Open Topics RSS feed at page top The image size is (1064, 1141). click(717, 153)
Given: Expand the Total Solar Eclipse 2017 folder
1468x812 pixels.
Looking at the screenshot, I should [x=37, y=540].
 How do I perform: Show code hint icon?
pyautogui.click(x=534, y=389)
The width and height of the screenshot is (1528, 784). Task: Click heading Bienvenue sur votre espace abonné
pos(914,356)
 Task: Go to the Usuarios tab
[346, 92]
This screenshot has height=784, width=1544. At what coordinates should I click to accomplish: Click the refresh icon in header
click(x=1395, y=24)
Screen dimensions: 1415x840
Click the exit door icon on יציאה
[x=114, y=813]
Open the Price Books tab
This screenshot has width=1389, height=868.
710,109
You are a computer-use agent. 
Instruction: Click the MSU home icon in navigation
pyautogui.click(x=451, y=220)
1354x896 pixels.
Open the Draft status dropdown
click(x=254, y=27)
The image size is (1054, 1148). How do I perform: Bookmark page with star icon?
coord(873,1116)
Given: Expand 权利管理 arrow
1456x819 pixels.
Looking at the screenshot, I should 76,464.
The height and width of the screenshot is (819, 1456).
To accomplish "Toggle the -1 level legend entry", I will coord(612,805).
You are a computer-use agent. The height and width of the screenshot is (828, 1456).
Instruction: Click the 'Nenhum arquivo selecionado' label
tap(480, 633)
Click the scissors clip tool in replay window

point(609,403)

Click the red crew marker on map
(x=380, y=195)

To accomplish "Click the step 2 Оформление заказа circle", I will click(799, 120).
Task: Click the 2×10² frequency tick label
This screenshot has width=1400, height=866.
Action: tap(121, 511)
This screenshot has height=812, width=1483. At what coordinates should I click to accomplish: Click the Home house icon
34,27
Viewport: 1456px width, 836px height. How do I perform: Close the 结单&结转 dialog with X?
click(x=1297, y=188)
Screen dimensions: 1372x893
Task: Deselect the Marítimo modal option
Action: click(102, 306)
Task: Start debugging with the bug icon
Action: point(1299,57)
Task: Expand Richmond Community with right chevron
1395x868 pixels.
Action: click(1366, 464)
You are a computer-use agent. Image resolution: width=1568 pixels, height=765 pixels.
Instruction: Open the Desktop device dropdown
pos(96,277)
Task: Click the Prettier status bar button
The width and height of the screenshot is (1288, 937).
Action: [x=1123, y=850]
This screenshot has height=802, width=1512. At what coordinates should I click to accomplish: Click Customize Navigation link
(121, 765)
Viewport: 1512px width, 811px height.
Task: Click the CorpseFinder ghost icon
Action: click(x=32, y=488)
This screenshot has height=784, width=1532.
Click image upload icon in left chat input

********************

• [Exercise directions] Give the listing again in its entirety, exactly as written.

• [Written reply]
Open Topics RSS feed at page top The image size is (1064, 1141). click(717, 153)
Given: Expand the Total Solar Eclipse 2017 folder
1468x812 pixels.
Looking at the screenshot, I should [x=37, y=540].
 How do I perform: Show code hint icon?
pyautogui.click(x=534, y=389)
The width and height of the screenshot is (1528, 784). Task: Click heading Bienvenue sur votre espace abonné
pos(914,356)
 Task: Go to the Usuarios tab
[346, 92]
This screenshot has height=784, width=1544. At what coordinates should I click to accomplish: Click the refresh icon in header
click(x=1395, y=24)
Screen dimensions: 1415x840
Click the exit door icon on יציאה
[x=114, y=813]
Open the Price Books tab
This screenshot has width=1389, height=868.
710,109
You are a computer-use agent. 
Instruction: Click the MSU home icon in navigation
pyautogui.click(x=451, y=220)
1354x896 pixels.
Open the Draft status dropdown
click(x=254, y=27)
The image size is (1054, 1148). How do I perform: Bookmark page with star icon?
coord(873,1116)
Given: Expand 权利管理 arrow
1456x819 pixels.
Looking at the screenshot, I should 76,464.
The height and width of the screenshot is (819, 1456).
To accomplish "Toggle the -1 level legend entry", I will coord(612,805).
You are a computer-use agent. The height and width of the screenshot is (828, 1456).
Instruction: Click the 'Nenhum arquivo selecionado' label
tap(480, 633)
Click the scissors clip tool in replay window

point(609,403)

Click the red crew marker on map
(x=380, y=195)

To accomplish "Click the step 2 Оформление заказа circle", I will click(799, 120).
Task: Click the 2×10² frequency tick label
This screenshot has width=1400, height=866.
Action: tap(121, 511)
This screenshot has height=812, width=1483. At what coordinates should I click to accomplish: Click the Home house icon
34,27
Viewport: 1456px width, 836px height. How do I perform: Close the 结单&结转 dialog with X?
click(x=1297, y=188)
Screen dimensions: 1372x893
Task: Deselect the Marítimo modal option
Action: click(102, 306)
Task: Start debugging with the bug icon
Action: point(1299,57)
Task: Expand Richmond Community with right chevron
1395x868 pixels.
Action: click(1366, 464)
You are a computer-use agent. Image resolution: width=1568 pixels, height=765 pixels.
Instruction: Open the Desktop device dropdown
pos(96,277)
Task: Click the Prettier status bar button
The width and height of the screenshot is (1288, 937).
Action: [x=1123, y=850]
This screenshot has height=802, width=1512. At what coordinates should I click to accomplish: Click Customize Navigation link
(121, 765)
Viewport: 1512px width, 811px height.
Task: Click the CorpseFinder ghost icon
Action: click(x=32, y=488)
This screenshot has height=784, width=1532.
Click image upload icon in left chat input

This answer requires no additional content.